先日、昔の仲間とカラオケに行った。例によってお決まりの曲をいくつか歌う。人が聞いていようがいまいが勝手に歌う。それでいて、出てくる歌はどれも聴き慣れた曲ばかりなので気が楽だ。
その晩、T君はユーミンの「ひこうき雲」を歌った。音程は外れていたが、久々に聞くといい歌詞だと思った。続いて歌った曲も比較的軽い曲だったが、昔に比べて選曲が変って来た。現役時代はもっとうらぶれていた。当時の十八番は、中島みゆきの「狼になりたい」だった。朝の吉野家を舞台にして、「ビールはまだか!」を遂々口にしてしまう歌だ。いつもイライラしストレスが溜まっている、それでいて何か出来る訳ではなく、正にピッタシの歌だった。
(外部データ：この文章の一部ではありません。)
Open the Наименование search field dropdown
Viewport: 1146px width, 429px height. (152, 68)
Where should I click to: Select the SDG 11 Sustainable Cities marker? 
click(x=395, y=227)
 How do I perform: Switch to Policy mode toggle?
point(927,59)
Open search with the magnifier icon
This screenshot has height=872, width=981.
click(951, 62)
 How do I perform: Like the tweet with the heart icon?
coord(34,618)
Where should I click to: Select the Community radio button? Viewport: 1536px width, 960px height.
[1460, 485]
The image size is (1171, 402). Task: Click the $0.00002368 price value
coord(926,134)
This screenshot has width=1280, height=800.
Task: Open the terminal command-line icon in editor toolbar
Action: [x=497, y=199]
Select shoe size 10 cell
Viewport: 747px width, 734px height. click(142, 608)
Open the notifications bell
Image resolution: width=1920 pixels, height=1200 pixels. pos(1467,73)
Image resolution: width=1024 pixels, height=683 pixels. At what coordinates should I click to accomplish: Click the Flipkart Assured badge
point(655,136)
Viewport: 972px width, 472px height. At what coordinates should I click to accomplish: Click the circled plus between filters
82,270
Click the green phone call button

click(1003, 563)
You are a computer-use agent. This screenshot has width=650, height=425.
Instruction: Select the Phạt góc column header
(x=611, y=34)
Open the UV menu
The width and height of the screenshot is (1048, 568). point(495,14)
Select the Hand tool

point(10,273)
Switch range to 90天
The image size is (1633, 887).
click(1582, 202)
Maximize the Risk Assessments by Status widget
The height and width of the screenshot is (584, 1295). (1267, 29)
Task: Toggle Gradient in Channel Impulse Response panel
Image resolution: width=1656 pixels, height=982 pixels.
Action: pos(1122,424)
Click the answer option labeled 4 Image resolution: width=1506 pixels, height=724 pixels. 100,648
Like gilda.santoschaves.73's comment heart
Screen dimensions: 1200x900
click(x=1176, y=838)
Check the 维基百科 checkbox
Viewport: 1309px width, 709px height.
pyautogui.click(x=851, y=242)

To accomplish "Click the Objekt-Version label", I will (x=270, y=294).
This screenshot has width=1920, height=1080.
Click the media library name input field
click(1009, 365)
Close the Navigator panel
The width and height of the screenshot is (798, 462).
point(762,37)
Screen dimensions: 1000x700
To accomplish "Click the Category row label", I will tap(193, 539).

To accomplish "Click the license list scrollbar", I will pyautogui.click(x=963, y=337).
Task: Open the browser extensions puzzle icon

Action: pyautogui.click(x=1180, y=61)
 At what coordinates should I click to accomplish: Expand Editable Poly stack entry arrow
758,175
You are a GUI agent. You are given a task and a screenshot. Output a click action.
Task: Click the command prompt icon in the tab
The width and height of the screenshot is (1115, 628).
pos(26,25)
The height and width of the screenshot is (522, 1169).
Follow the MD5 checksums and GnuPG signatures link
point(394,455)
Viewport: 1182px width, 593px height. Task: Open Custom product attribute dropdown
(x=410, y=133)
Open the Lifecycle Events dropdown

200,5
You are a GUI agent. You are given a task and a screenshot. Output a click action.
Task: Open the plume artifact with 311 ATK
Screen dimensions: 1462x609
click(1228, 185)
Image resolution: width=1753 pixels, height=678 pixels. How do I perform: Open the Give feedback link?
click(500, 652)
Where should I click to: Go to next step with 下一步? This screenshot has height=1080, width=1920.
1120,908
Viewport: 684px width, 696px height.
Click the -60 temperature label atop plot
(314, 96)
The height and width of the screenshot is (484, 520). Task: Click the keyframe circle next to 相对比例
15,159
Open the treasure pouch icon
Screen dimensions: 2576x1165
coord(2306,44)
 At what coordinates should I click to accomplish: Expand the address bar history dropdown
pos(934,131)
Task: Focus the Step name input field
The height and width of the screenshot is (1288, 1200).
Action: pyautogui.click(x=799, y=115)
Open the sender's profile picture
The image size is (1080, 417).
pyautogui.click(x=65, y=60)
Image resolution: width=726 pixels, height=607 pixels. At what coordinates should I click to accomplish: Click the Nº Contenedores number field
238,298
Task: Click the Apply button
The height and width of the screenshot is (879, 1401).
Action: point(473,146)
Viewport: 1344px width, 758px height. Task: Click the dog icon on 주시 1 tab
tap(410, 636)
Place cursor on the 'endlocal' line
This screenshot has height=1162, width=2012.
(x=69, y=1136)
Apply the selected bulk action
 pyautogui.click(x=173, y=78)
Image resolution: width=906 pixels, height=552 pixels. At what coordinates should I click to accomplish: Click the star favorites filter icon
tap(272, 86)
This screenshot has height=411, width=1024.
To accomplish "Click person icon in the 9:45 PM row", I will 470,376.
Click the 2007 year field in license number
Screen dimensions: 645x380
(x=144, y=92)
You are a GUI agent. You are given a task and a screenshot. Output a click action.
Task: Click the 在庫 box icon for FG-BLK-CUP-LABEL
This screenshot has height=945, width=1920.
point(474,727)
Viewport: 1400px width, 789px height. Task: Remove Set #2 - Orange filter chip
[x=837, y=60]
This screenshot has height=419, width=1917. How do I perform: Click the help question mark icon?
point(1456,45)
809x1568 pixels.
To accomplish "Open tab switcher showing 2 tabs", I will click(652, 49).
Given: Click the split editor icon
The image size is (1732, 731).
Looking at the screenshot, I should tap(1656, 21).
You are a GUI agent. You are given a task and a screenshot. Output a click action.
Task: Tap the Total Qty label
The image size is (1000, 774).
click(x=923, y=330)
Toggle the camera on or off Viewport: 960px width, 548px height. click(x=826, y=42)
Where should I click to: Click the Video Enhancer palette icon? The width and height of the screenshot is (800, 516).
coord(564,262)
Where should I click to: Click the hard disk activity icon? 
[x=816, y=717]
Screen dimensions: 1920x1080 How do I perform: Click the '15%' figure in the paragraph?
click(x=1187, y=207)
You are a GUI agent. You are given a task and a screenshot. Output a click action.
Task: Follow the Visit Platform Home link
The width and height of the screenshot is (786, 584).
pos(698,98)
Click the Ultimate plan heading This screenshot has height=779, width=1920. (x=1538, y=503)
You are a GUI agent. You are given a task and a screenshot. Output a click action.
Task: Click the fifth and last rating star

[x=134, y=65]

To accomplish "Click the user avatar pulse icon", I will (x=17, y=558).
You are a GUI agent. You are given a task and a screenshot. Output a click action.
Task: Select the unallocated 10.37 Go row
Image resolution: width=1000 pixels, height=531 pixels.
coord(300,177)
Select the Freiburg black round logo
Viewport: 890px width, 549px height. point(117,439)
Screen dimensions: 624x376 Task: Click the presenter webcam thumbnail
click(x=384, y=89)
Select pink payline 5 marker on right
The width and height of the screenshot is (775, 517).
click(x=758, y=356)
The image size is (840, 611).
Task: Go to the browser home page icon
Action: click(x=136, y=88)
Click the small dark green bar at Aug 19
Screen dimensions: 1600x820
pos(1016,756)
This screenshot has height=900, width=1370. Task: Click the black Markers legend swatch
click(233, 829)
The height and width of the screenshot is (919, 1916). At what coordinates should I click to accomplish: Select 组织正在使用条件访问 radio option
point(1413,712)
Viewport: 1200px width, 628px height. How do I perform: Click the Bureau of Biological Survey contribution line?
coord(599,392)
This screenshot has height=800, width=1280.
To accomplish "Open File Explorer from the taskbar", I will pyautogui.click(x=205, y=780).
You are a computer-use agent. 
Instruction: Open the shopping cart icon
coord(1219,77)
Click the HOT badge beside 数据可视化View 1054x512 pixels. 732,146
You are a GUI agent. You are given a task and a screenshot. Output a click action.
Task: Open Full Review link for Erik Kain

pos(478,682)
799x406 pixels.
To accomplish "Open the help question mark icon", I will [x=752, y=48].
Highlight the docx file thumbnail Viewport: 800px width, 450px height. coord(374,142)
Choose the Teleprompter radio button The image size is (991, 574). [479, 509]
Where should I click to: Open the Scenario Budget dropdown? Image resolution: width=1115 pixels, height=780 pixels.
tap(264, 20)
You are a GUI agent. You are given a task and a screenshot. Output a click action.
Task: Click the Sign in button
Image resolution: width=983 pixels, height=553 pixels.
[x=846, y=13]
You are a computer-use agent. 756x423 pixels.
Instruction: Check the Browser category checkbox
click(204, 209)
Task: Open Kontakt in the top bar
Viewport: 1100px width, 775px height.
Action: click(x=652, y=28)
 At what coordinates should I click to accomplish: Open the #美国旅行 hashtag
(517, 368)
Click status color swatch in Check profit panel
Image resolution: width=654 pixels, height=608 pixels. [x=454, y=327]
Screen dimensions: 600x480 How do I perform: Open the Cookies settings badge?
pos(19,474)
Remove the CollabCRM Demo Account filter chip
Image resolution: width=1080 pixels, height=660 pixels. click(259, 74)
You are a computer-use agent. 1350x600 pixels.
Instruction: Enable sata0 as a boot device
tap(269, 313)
かく言う私も若い頃、会社仲間から「おまえが歌っているのは、別れの曲ばかりじゃないか」と言われたことがあった。そう言えば、レパートリーは尾崎紀世彦の「また逢う日まで」、小林旭の「北へ」、アリスの「冬の稲妻」・・・、一瞬ハッとした。確かにその頃は出会いと別れを繰り返していた。口ずさむ歌は、今を映し出しているのだ。